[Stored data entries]
+ + + + +
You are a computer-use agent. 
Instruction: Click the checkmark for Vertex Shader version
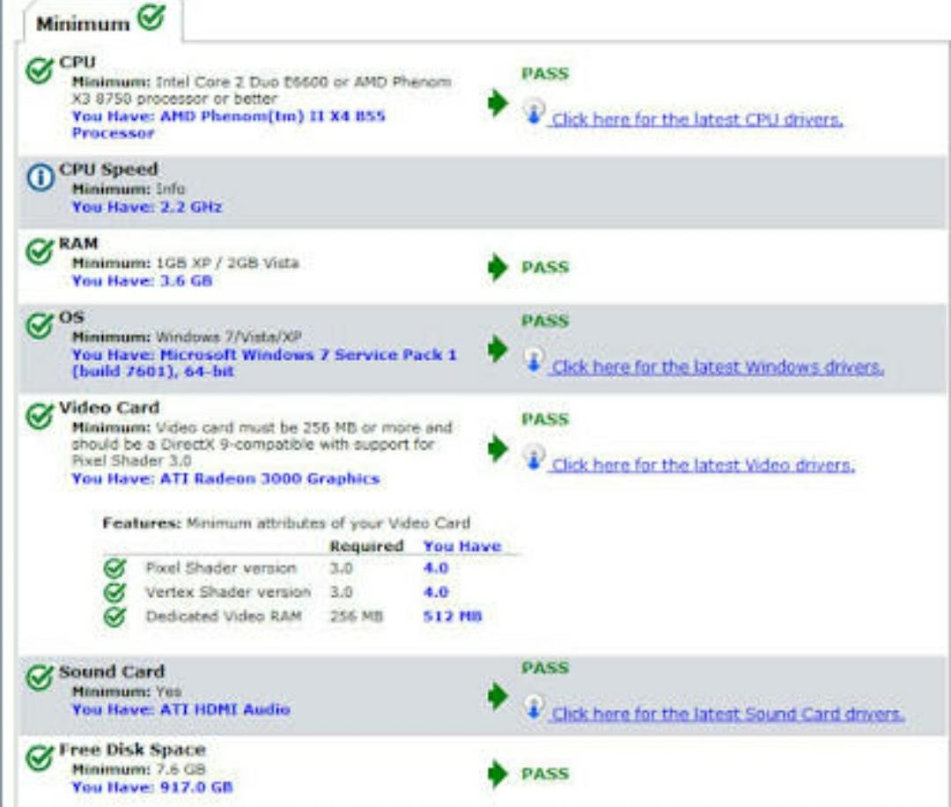click(114, 592)
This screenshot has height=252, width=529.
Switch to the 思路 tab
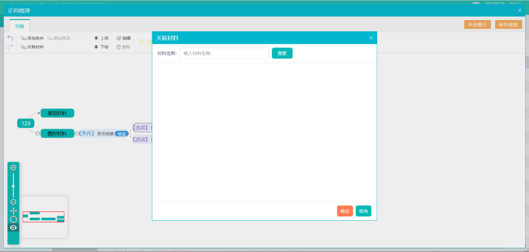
+ + + + +
[Exercise instructions] Above are records with pictures; repeat them exactly, but without the pictures.

[Reply to the exercise]
You are a computer-use agent. 
Instruction: Click the checkmark for Vertex Shader version
click(114, 592)
This screenshot has height=252, width=529.
Switch to the 思路 tab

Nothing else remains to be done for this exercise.